The team also demonstrated that the learning rule can be written as gradient descent on a particular loss. This helped them to understand the learning mechanism and analyse long-term learning from a theoretical perspective. They found that the learning dynamics are governed by a hierarchy of saddle points, in the vicinity of which learning temporarily slows down.

The saddle points explained the mice's diverse progression through strategies, as well as why mice often remained stuck using certain strategies.

Figure 4: Schematic of the deep neural network model and hierarchy of saddle points that governed the diverse yet systematic learning dynamics.

Implications for education, AI and maladaptive behaviour.

The team are now exploring why the brain's learning mechanism may be governed by saddle points. One idea is that they allow complex tasks to be divided into smaller digestible chunks, which can be learnt and consolidated before moving on to the next.

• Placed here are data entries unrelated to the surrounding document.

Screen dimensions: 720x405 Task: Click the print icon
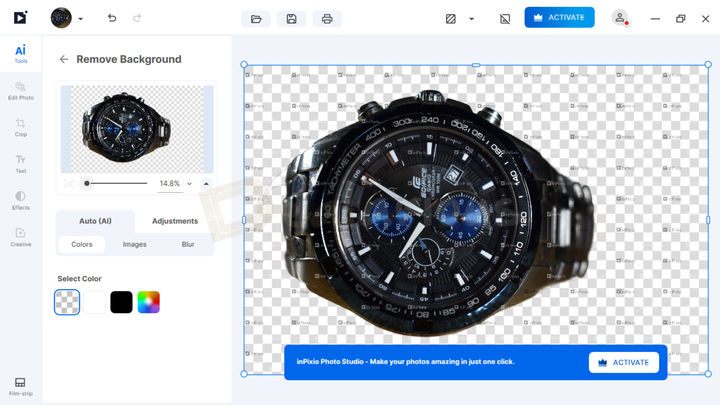[x=326, y=18]
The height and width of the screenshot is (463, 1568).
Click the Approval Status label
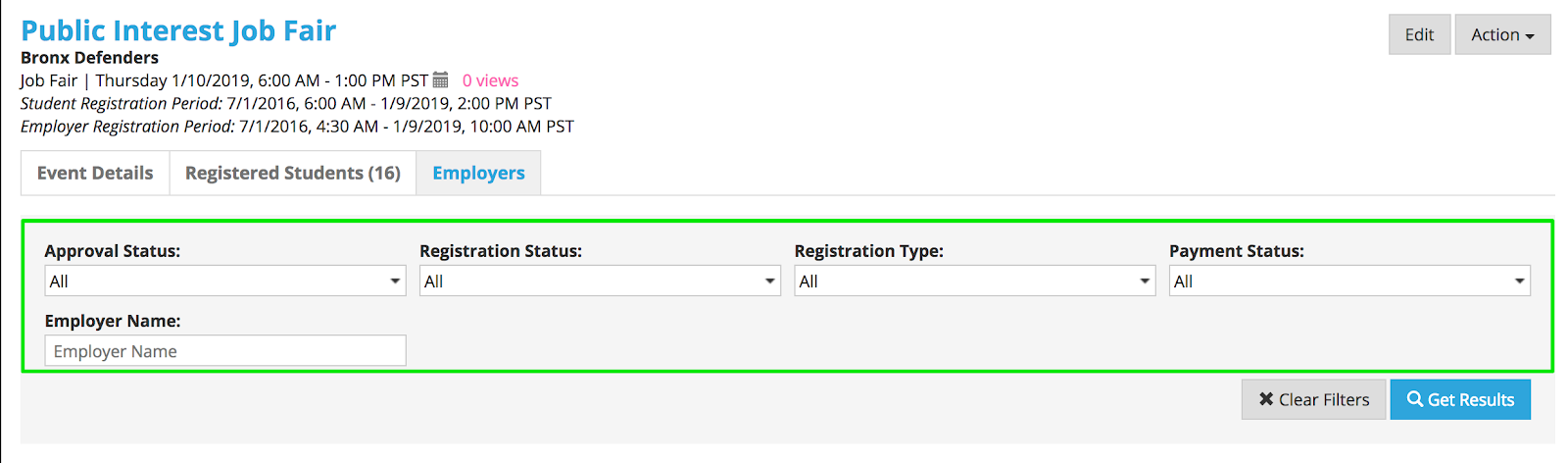pos(113,251)
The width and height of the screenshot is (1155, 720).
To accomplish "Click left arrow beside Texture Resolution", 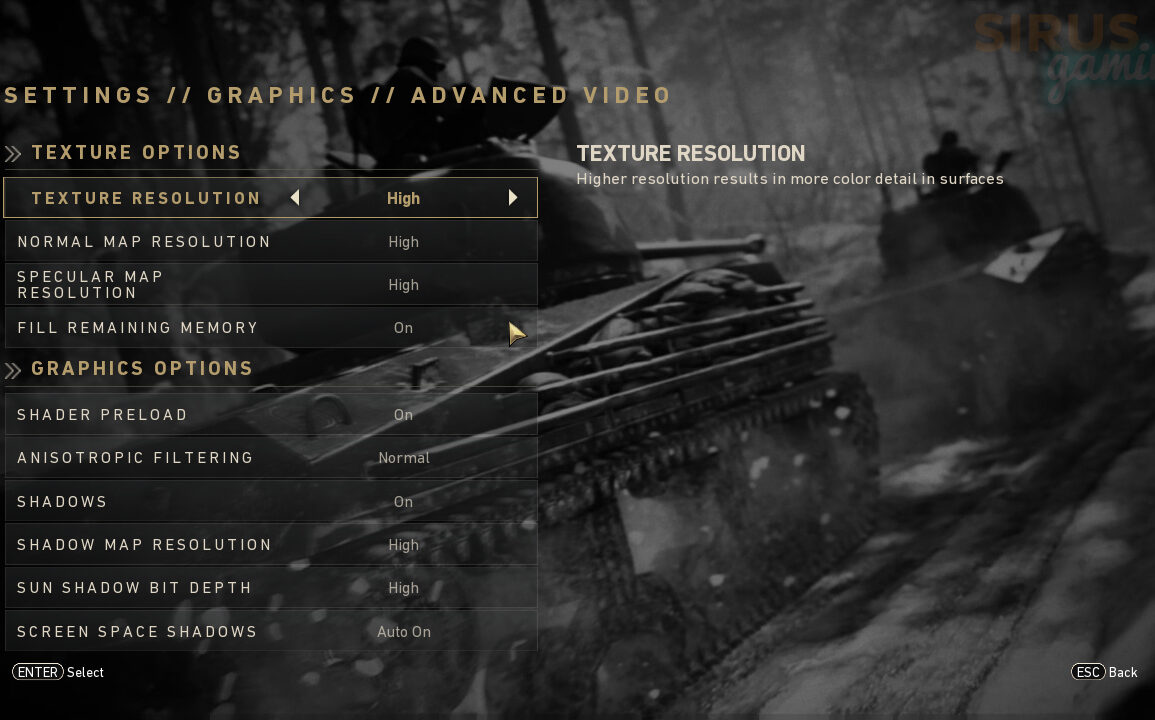I will point(295,198).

“I hope that by understanding more about the saddle points in learning trajectories, we may one day be able to help design educational curricula that lead people down the quickest path to learning, or to effectively learn specific styles,” concluded Dr Liebana.

In addition to possible educational implications, the study could offer potential improvements for AI. Understanding the learning dynamics of neural networks through their saddle points could considerably improve training algorithms. Further, the dopamine-based learning rule proposed in the study differs from those commonly used to train neural networks, yet it possesses unique features that could prove useful in certain settings.

Finally, the results demonstrate that there exist a multitude of dopaminergic teaching signals in the brain which each modify different components of behaviour. This knowledge could help target diagnostic and therapeutic approaches to help in the correction of maladaptive behaviour and other disorders involving dopamine.